(Stored items from a collection)
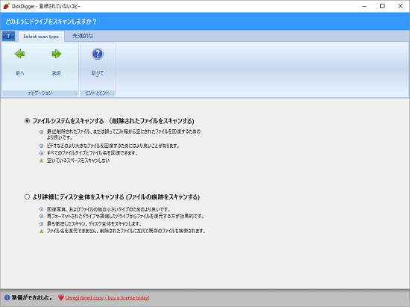Image resolution: width=410 pixels, height=307 pixels.
Task: Click the 次の label button
Action: 56,73
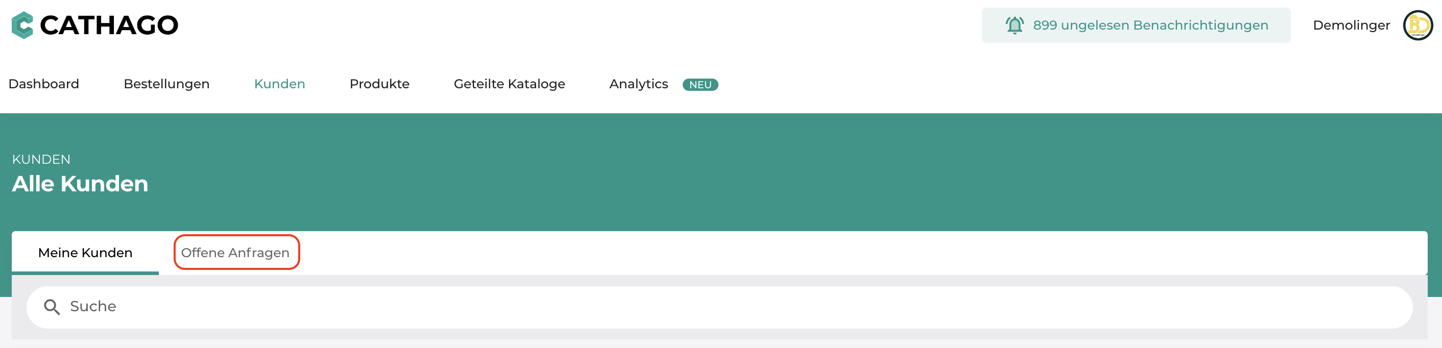The height and width of the screenshot is (348, 1442).
Task: Click the CATHAGO wordmark text
Action: [x=109, y=25]
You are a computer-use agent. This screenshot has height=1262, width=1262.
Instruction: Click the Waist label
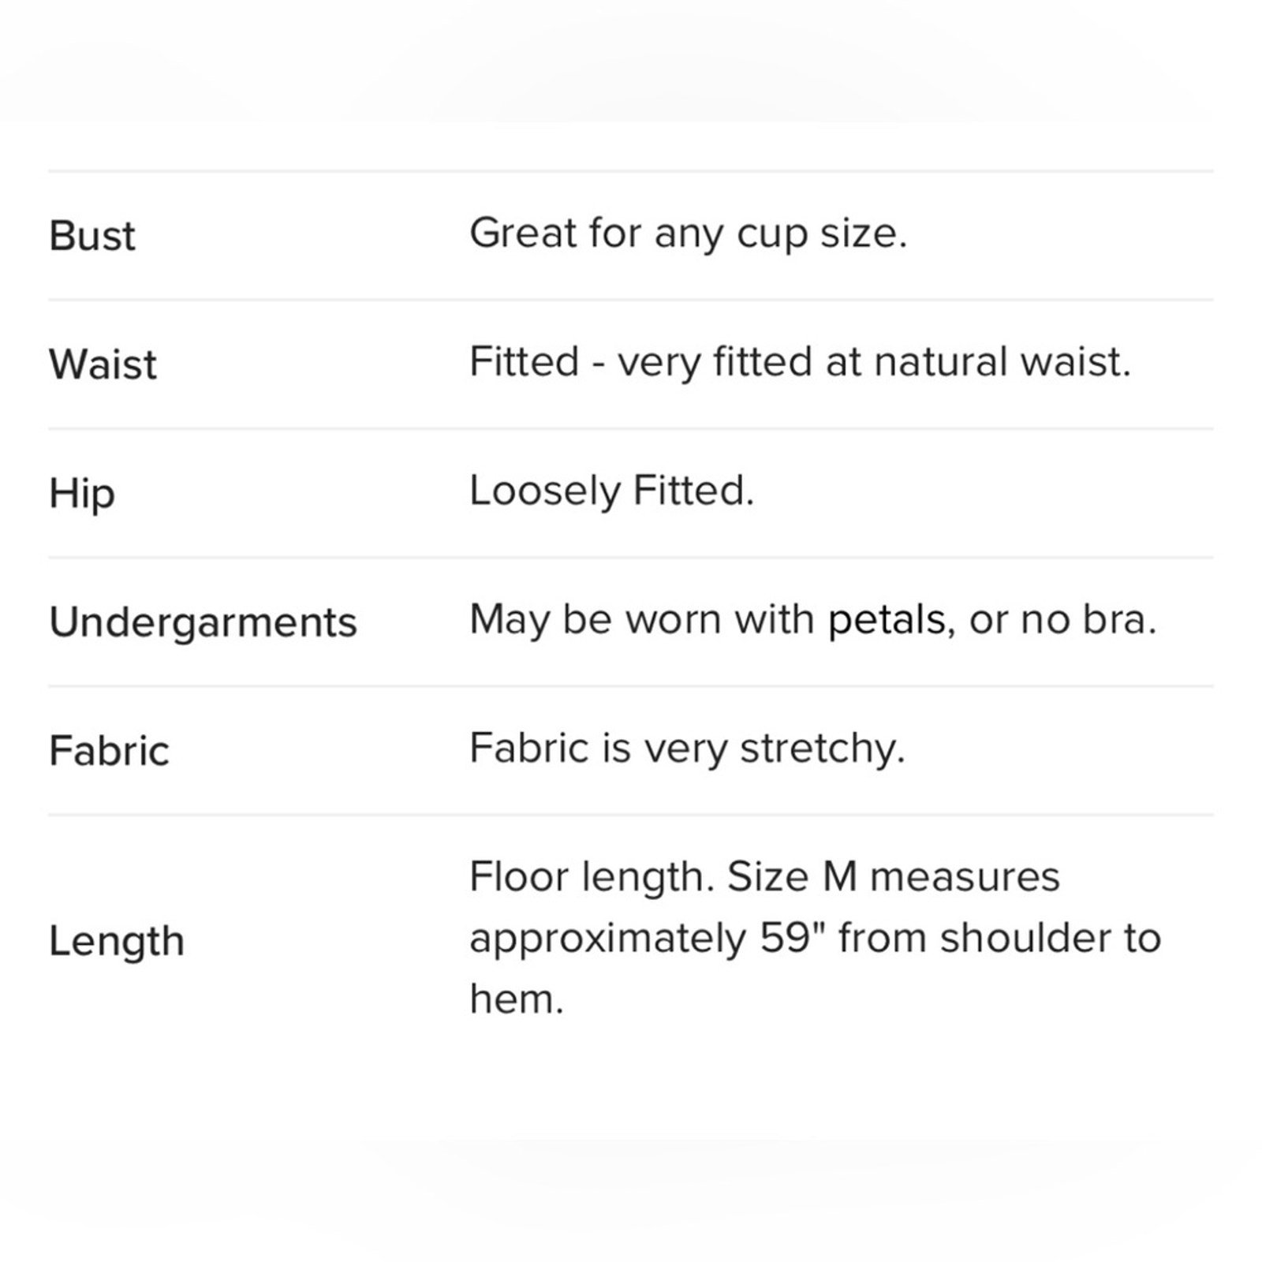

### EXERCISE AIM
Quote exactly, and only, the lines from the line containing "You are a computer-use" through the final line of the records above, both included, omitting any pictures.

### TASK RESPONSE
You are a computer-use agent. This screenshot has height=1262, width=1262.
Instruction: Click the Waist label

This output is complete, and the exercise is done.